İzmir bir kez daha süper lig yolundan eli boş döndü. Yaşanan başarısız sonuçların ardından herkes şapkasını önüne alıp bir kez daha düşünmek zorundadır. Başarısızlığın kökeninde nelerin bulunduğu gerçek anlamda irdelenmeli ve sorunun giderilmesi için gereken adımlar atılmalıdır.
Ancak tam bu noktada karşımızda ne yazık ki yine bize özgü olan bir durum bulunmakta. İzmir içinde hiç kimse sorunun kendi davranışlarından kaynaklandığı gerçeğini kabullenmek istemiyor.
Haber bültenlerinde Cuma akşamı Boluspor-Karşıyaka maçı sonucunu İzmirli hemşerilerine aktarma tarzı bile “olanla-olması gereken” arasındaki ince nüansı ortaya koyuyor.
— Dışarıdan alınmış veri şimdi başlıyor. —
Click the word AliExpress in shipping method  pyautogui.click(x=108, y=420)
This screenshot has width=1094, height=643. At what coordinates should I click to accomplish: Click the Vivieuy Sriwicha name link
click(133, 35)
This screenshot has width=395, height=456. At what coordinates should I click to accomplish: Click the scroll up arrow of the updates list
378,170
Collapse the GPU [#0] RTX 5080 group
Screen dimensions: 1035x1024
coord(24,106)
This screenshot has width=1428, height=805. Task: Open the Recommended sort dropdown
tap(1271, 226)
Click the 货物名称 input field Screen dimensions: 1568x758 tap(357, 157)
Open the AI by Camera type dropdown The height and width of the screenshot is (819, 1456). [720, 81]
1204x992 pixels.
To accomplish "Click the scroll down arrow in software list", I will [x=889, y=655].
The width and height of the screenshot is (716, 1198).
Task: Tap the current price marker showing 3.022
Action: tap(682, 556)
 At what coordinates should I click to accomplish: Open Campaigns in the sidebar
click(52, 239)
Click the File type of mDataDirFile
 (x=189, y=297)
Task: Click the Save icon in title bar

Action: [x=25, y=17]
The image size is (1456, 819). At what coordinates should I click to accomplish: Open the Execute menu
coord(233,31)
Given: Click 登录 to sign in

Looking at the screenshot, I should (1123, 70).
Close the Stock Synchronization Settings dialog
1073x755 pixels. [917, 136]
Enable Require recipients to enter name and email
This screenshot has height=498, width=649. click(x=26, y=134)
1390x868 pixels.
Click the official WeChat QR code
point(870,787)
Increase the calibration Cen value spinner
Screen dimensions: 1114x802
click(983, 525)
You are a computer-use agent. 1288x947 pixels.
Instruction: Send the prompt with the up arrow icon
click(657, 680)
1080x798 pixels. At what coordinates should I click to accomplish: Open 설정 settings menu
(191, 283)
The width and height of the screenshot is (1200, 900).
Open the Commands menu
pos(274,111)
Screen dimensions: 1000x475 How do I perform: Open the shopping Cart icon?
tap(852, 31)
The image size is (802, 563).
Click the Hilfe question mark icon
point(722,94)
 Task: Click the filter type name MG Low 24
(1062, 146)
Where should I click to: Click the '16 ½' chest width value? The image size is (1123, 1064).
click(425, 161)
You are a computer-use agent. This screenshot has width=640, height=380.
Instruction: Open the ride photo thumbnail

Kağıt üstünde İzmir’in bir takımının mutlaka süper lig içerisinde bulunması gerektiğini ileri sürenler, her ne hikmetse finale çıkan takımını bir süre dahi olsa görmezden gelebiliyorlar.
* * *
Sizce final yolunda son iki maçlık periyoda giren Altaylı futbolcuların yaşadığı moralsizliğin (isterseniz parasızlığın diyebilirsiniz) yarattığı etkinin Cuma akşamı oynadıkları karşılaşmada hiç mi payı yok?
Federasyon başkanı ve MHK başkanı İzmirli diye övünen medya her ne hikmetse bütün her şey olup bittikten sonra bu maçların neden bu tarihler arasında oynandığını gündeme getirebildiler!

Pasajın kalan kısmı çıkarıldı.